> **TASK TO CARRY OUT**: Once the images are set aside, output the listing exactly as it stands.

● ● ● ●

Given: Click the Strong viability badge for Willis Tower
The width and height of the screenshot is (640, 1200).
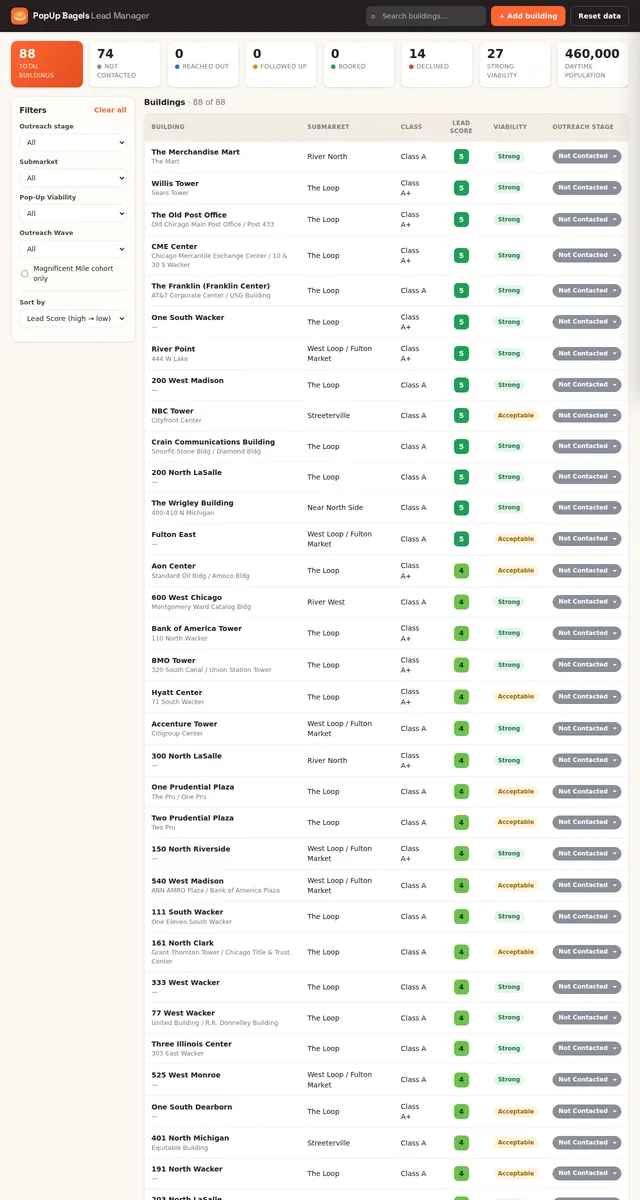Looking at the screenshot, I should click(509, 188).
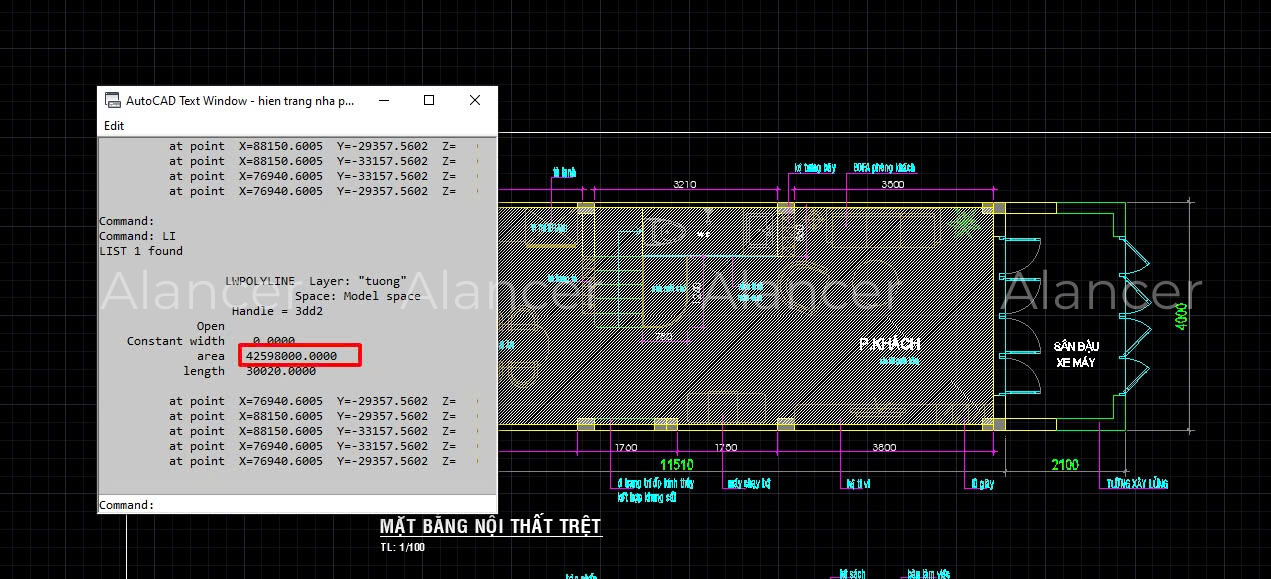Screen dimensions: 1271x579
Task: Click the green dimension text 2100
Action: tap(1065, 464)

● ● ● ●

> **TASK ANSWER**:
Given: Click the Strong viability badge for Willis Tower
The width and height of the screenshot is (640, 1200).
Looking at the screenshot, I should click(509, 188).
Screen dimensions: 1271x579
Task: Click the green dimension text 2100
Action: tap(1065, 464)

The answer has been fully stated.